Steinbrück benutzt dieses Scheinargument als Hilfskonstruktion, weil ihm offenbar nichts Inhaltliches einfällt. Er hat auch wenig vorzuweisen, was er denn wirklich anders machen würde. Die Frage, ob denn die SPD nicht Merkels Europa-Politik unterstütze, verneint er, um dann zu sagen: „Wir stimmen Rettungsmaßnahmen zu, weil wir das für den richtigen und verantwortlichen Kurs in unserer Europa-Politik halten“. Sehr interessant. Nur nicht alternativ.
Nach der Nominierung Steinbrücks zum Kanzlerkandidaten der SPD merkte die Linken-Vorsitzende Katja Kipping an, das sei eine Bewerbung für den Posten des Vizekanzlers. Steinbrück betonte dann mit großer Geste, er werde nur Kanzler sein oder nichts. Am 10. Januar 1947 geboren, wird er ohnehin dieser Tage 66 Jahre alt, er muss auch nichts mehr werden. In allen Umfragen aber gibt es keinen Steinbrück-Kick, der die SPD irgendwie vor die Christdemokraten führen würde. Es wird im September für Schwarz-Gelb nicht reichen, es ist nicht einmal ausgemacht, dass die FDP wieder in den Bundestag kommt, und für SPD-Grün reicht es ebenfalls nicht. Die CDU wird aller Voraussicht nach vor der SPD liegen. Damit wird Angela Merkel auch wieder die erste sein, die die Kanzlerschaft beanspruchen kann. In der SPD wartet man nach dem Abtreten von Steinbrück, der alle Verantwortung auf sich nimmt, wieder mit Frank-Walter Steinmeier als Vizekanzler-Kandidat auf – der war das ja schon einmal, unter Merkel.

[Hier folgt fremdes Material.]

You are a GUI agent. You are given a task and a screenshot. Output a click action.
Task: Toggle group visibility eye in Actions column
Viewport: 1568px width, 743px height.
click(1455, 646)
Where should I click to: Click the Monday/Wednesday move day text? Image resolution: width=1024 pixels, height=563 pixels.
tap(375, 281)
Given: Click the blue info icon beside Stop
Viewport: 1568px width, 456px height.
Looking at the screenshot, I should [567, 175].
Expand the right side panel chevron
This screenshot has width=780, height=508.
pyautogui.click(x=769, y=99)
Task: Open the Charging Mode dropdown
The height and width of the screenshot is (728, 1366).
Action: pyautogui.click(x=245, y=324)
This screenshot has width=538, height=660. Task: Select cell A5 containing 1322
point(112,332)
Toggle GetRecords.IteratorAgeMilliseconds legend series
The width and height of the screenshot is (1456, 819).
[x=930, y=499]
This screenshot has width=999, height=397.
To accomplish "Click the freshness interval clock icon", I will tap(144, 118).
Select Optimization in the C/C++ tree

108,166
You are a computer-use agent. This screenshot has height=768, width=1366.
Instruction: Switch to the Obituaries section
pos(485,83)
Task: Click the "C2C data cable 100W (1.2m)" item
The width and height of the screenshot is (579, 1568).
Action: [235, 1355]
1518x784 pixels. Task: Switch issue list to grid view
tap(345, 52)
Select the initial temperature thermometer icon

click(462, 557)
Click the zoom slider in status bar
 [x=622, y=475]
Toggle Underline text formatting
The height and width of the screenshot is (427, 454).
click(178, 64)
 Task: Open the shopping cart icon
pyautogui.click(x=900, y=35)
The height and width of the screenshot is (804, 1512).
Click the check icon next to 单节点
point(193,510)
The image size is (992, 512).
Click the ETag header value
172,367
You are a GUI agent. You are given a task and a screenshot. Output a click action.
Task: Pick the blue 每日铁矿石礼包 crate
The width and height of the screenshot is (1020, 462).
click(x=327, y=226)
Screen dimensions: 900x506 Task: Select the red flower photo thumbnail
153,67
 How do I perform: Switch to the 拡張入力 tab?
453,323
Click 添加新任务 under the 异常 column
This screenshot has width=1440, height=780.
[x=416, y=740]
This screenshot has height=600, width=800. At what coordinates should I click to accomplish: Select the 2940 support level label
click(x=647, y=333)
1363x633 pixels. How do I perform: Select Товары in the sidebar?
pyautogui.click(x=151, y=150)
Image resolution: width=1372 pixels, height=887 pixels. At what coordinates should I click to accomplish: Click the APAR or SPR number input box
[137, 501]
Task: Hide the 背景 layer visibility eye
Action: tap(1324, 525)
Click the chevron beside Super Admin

Daneben aber steht Katrin Göring-Eckardt, seit der Urwahl im November 2012 eine der beiden Spitzenkandidaten der Grünen zur Bundestagswahl 2013. Sie ist nicht nur seit 2005 Vizepräsidentin des Deutschen Bundestages und seit 2009 Präses der Synode der Evangelischen Kirche in Deutschland, sie hatte in der auslaufenden DDR Theologie studiert und war in der Wendezeit 1989/1990 in der neu gegründeten Oppositionspartei „Demokratischer Aufbruch“ engagiert. Dort war damals auch Angela Merkel; die eine ging zur CDU, die andere zu den Grünen. Vielleicht kommen sie ja 2013 wieder zusammen, wenn es rechnerisch reicht. Dann heißt der Vizekanzler jedenfalls nicht notwendig Steinmeier.
Peer Steinbrück weiß das offensichtlich: Es ist eine unmögliche Mission, gegen eine aus Sicht der Herrschenden dieses Landes wie der Mehrheit der Wähler erfolgreiche Regierungschefin anzutreten. Wechselstimmung gibt es nicht. Sie lässt sich auch nicht herbeireden. Wahrscheinlich macht Steinbrück deshalb eigenartige Sprüche, die weder eine Taktik noch die Strategie eines zielorientierten Wahlkampfes sichtbar werden lassen, und gibt jetzt den Mitt Romney. Der hatte gegen Obama auch nie wirklich eine Chance.